CVE-2019-11543

Vulnerability

CVE-2019-11543 is a cross-site scripting (XSS) vulnerability in the admin web console of Pulse Secure Pulse Connect Secure (PCS) versions 9.0RX before 9.0R3.4, 8.3RX before 8.3R7.1, and 8.1RX before 8.1R15.1, and Pulse Policy Secure versions 9.0RX before 9.0R3.2, 5.4RX before 5.4R7.1, and 5.2RX before 5.2R12.1 [1]. The vulnerability allows an attacker to inject arbitrary web script or HTML via a crafted request to the admin console.

Exploitation

An attacker must have network access to the admin web console. No authentication is required to trigger the XSS, as the vulnerability is pre-authentication.
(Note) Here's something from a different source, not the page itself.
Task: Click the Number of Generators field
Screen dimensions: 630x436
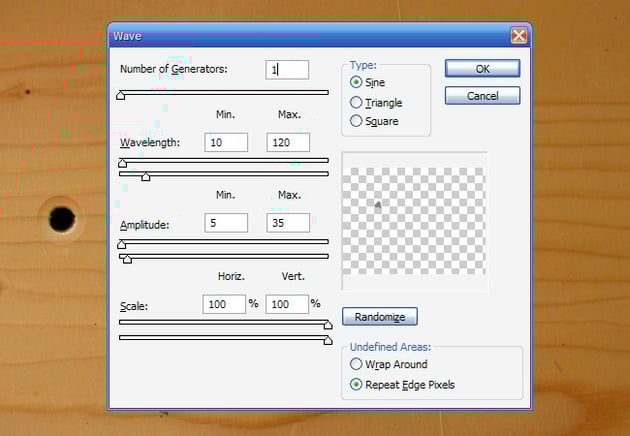Action: (x=287, y=70)
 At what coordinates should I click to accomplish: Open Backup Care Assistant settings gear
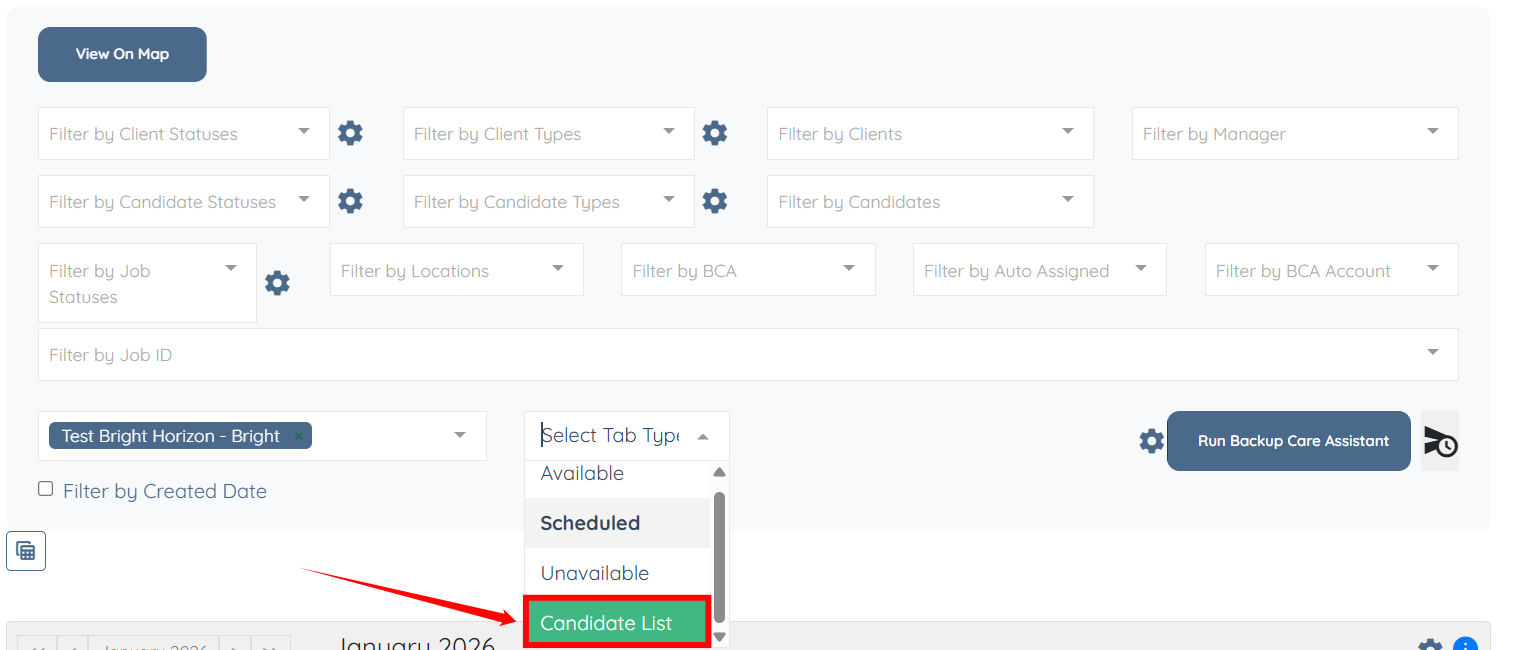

The attacker can craft a malicious URI that, when visited by an administrator, executes the injected script in the context of the admin session [1].

Impact

Successful exploitation could allow the attacker to execute arbitrary JavaScript in the context of the admin's browser session, potentially leading to session hijacking, defacement, or further compromise of the Pulse Secure appliance [1]. The attacker could perform actions with the privileges of the administrator.

Mitigation

Pulse Secure has released patches for all affected versions: PCS 9.0R3.4, 8.3R7.1, and 8.1R15.1; Pulse Policy Secure 9.0R3.2, 5.4R7.1, and 5.2R12.1. No workarounds are available; applying the vendor-supplied patches is the only mitigation [1].